City nears deal on sewage-wrecked youth center
By ALLISON ESPIRITU
Snoqualmie Valley Record Reporter
November 30, 2009 · Updated 10:39 AM
More than a year after raw sewage rendered the Snoqualmie Valley Youth Activity Center unusable, the city of North Bend and youth center directors are close to approving an agreement aimed at giving local Scouts a new meeting place.
In March of 2008, a sewage leak from a nearby treatment center flooded the building, located at 356 Bendigo Blvd. N. The accident forced the local Boy Scout troops who regularly meet at the center to find new venues.
However, Dale Grandlic, president of the youth center board of directors, saw the disaster as a potential opportunity for his organization as well as the city.
It had already become apparent that the Boy and Girl Scout troops were outgrowing the building.
Grandlic said the city was interested in acquiring it, intending to expand the adjacent sewage plant.
Since the accident, Scouts have pursued more outdoor activities, such as hiking, said Doug McClelland, leader for Scout Troop 2466. The city also allowed Scout groups to use the North Bend Depot as a meeting place.
The city reimbursed the association for personal property damaged in the accident. Now, negotiations between the YAC and the city are in the works for purchase of the building. Tentative plans call for North Bend to make a $225,000 downpayment for the property, then hire an appraiser to determine market value. The city would then pay the difference.

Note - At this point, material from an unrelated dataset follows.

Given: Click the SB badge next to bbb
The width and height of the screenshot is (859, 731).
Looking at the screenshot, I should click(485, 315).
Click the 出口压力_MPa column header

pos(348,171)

"We hope that both parties will agree that that market value is fair and then we can close the deal," Grandlic said.
With no prospects yet for a new facility, Grandlic said the YAC board is meeting to determine next steps. A lot depends on the final amount.

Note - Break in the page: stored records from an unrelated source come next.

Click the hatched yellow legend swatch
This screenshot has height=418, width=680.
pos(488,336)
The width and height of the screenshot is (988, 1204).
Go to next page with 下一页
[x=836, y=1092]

"We don't even know what, at the end of the day, this deal will put in the bank," he said. "We don't know what it is we have to work with."
In the meantime, YAC leaders seek a vision for what their new facility should look like.
"The one that we had was a great facility in its day," Grandlic said. "When that was built, the youth groups that used it typically had around 20 kids in a group. Some of the troops now have been as large as 80 kids," Grandlic said.
New visions will need to take stock of those participation levels. YAC leaders also want to future stakeholders to the facility, asking what they want to see in a new youth center/
Must-haves include capacity for meetings of at least 125 people and adjacent open space for outdoor activities.